Reproduce these rows word for word, starting at the line that contains "Identify the location of Animations." and ending after the line that contains "Looking at the image, I should click on (557, 64).". Include both of those lines and nothing outside them.

(Rows showing where targets appear)
-- start --

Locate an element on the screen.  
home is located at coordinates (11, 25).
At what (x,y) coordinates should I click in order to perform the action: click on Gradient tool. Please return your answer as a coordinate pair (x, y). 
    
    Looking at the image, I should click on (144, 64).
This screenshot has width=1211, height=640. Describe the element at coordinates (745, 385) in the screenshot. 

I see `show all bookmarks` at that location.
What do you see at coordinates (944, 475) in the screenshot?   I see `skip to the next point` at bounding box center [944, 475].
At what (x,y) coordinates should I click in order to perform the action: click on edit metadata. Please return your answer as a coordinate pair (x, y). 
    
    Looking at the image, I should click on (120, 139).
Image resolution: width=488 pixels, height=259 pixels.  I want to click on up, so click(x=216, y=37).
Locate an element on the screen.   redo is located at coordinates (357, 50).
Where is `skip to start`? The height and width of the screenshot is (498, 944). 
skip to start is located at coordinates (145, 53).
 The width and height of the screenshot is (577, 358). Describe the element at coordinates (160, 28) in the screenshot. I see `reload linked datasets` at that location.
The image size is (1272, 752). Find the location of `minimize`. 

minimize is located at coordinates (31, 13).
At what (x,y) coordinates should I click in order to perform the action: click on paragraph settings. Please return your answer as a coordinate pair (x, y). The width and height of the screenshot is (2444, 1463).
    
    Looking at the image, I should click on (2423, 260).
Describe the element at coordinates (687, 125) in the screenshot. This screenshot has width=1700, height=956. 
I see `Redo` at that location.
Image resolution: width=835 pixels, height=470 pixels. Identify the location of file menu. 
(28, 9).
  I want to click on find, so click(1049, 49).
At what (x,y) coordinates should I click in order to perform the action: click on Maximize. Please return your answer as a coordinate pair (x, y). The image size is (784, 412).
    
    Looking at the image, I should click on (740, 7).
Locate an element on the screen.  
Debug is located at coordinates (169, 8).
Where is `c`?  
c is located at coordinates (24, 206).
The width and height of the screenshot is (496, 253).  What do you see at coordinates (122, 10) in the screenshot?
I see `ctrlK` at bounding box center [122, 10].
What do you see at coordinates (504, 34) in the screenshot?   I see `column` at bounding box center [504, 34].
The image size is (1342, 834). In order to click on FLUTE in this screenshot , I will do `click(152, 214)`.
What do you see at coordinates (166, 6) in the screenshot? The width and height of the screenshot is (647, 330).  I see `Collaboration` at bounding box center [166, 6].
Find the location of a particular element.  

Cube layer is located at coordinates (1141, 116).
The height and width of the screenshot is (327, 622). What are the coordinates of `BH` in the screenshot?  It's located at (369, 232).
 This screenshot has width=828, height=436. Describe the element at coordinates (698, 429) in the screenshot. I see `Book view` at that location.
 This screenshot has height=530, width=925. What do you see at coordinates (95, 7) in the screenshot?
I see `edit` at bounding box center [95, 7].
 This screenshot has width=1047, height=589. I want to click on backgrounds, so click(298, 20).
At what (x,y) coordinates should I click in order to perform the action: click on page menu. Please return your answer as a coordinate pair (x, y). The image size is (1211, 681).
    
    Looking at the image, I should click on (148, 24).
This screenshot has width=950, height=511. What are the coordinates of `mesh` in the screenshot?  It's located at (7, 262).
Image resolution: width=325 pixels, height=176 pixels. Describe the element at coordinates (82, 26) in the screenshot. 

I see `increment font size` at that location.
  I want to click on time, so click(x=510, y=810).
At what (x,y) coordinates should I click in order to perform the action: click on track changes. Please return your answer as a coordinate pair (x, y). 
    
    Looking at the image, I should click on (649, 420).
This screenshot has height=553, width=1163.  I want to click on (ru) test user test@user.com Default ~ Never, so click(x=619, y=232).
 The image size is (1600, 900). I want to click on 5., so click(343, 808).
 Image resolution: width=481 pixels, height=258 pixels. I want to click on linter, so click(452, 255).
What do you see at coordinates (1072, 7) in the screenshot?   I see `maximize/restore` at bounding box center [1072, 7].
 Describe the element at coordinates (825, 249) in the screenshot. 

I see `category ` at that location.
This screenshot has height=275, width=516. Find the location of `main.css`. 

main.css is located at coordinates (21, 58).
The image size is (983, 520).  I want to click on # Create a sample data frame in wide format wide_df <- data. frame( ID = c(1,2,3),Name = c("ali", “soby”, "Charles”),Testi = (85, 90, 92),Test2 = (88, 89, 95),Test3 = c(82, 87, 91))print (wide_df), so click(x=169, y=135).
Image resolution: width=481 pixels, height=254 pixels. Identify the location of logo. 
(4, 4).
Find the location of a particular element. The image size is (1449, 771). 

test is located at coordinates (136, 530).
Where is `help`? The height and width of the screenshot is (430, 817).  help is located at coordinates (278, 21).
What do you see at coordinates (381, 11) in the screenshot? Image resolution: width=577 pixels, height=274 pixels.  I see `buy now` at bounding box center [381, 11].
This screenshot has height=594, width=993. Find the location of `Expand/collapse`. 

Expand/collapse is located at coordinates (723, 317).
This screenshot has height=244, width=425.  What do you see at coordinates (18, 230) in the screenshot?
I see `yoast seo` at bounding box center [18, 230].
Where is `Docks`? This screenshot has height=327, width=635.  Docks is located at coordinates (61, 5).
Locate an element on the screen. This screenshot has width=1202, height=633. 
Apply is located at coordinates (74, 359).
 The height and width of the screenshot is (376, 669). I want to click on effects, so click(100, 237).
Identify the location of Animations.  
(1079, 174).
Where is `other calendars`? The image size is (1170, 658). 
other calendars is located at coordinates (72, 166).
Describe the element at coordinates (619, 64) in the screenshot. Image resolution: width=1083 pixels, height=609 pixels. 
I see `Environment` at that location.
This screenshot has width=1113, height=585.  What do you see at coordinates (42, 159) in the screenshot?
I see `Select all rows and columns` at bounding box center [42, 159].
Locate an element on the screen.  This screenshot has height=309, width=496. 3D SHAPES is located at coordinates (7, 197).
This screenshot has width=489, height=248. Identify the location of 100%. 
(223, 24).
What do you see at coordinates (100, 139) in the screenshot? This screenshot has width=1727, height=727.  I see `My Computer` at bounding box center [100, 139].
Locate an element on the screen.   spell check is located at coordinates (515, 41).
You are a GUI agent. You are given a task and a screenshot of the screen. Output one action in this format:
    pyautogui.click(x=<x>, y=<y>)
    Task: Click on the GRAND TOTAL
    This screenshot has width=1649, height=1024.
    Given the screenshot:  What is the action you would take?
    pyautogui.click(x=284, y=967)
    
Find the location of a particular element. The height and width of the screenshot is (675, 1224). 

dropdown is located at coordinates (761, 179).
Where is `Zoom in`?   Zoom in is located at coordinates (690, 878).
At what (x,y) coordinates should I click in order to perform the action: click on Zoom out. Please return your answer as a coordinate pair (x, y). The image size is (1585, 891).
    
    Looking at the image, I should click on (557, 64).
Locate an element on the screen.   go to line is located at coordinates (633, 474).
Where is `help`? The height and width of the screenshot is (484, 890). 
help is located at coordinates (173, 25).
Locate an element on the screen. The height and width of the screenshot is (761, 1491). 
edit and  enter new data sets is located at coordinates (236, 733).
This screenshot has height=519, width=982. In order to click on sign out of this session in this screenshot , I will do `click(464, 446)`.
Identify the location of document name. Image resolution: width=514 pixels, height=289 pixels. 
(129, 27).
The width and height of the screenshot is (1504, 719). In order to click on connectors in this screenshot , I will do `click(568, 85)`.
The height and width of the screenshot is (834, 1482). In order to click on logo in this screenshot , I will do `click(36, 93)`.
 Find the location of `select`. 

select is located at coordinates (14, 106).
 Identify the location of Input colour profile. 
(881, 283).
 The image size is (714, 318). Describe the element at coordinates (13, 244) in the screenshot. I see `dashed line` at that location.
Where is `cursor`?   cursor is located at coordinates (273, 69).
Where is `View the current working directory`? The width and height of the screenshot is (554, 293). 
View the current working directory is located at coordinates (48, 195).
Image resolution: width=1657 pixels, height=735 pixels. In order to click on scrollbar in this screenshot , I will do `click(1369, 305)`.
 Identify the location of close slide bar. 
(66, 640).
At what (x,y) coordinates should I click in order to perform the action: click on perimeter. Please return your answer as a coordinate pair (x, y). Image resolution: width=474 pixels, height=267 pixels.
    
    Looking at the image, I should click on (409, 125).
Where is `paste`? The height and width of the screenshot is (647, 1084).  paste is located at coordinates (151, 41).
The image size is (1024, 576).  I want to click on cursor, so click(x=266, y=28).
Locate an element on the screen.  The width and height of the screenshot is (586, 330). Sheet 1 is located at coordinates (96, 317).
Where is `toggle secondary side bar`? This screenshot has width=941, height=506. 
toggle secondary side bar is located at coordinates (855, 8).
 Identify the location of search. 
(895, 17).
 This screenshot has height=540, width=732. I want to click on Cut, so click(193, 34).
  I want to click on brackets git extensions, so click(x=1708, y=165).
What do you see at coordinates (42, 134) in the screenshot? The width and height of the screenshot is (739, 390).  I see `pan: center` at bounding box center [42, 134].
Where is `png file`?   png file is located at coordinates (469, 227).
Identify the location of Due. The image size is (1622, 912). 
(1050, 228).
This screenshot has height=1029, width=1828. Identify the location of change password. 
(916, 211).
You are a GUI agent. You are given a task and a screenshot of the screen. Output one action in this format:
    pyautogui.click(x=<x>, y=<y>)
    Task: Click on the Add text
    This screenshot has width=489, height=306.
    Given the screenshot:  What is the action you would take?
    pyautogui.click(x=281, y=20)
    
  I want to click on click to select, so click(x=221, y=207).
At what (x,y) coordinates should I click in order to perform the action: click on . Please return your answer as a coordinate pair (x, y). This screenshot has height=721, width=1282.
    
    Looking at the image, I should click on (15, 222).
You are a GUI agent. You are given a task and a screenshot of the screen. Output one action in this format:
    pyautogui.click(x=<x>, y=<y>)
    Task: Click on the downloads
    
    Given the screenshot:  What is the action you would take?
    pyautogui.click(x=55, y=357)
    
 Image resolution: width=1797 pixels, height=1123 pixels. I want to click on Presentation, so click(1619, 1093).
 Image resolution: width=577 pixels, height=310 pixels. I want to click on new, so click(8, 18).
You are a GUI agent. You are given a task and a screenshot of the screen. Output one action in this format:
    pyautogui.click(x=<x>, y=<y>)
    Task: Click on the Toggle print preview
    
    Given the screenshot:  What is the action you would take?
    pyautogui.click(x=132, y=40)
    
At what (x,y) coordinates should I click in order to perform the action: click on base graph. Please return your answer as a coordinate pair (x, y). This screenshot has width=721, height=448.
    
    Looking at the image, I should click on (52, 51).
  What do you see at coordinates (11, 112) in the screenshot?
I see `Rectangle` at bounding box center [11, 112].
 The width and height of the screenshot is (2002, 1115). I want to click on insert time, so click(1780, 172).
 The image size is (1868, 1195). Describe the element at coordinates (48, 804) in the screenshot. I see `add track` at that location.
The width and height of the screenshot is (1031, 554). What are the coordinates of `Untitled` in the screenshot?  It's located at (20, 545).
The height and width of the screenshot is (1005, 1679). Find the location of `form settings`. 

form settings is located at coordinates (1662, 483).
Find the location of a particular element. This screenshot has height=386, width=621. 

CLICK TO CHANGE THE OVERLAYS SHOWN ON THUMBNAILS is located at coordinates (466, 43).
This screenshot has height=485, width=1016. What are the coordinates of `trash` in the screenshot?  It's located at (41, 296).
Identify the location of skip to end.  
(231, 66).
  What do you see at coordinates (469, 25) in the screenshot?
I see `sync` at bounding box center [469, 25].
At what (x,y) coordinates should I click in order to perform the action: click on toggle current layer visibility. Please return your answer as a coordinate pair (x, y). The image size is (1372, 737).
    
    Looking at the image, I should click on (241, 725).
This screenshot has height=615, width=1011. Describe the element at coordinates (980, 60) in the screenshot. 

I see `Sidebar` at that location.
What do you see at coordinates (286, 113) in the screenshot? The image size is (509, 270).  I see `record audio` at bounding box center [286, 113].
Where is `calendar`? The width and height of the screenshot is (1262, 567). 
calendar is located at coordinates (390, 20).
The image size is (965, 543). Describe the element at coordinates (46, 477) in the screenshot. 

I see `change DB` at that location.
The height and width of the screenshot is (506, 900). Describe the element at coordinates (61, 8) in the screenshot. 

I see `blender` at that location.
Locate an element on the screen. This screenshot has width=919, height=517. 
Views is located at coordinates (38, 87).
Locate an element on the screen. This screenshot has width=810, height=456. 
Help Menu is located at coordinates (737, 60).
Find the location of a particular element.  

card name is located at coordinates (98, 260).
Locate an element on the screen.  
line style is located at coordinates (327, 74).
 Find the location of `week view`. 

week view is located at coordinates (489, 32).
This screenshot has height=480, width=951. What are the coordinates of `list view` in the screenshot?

-- end --

Reply to the task:
Identify the location of Animations.  
(1079, 174).
Where is `other calendars`? The image size is (1170, 658). 
other calendars is located at coordinates (72, 166).
Describe the element at coordinates (619, 64) in the screenshot. Image resolution: width=1083 pixels, height=609 pixels. 
I see `Environment` at that location.
This screenshot has width=1113, height=585.  What do you see at coordinates (42, 159) in the screenshot?
I see `Select all rows and columns` at bounding box center [42, 159].
Locate an element on the screen.  This screenshot has height=309, width=496. 3D SHAPES is located at coordinates (7, 197).
This screenshot has width=489, height=248. Identify the location of 100%. 
(223, 24).
What do you see at coordinates (100, 139) in the screenshot? This screenshot has width=1727, height=727.  I see `My Computer` at bounding box center [100, 139].
Locate an element on the screen.   spell check is located at coordinates (515, 41).
You are a GUI agent. You are given a task and a screenshot of the screen. Output one action in this format:
    pyautogui.click(x=<x>, y=<y>)
    Task: Click on the GRAND TOTAL
    This screenshot has width=1649, height=1024.
    Given the screenshot:  What is the action you would take?
    pyautogui.click(x=284, y=967)
    
Find the location of a particular element. The height and width of the screenshot is (675, 1224). 

dropdown is located at coordinates (761, 179).
Where is `Zoom in`?   Zoom in is located at coordinates (690, 878).
At what (x,y) coordinates should I click in order to perform the action: click on Zoom out. Please return your answer as a coordinate pair (x, y). The image size is (1585, 891).
    
    Looking at the image, I should click on (557, 64).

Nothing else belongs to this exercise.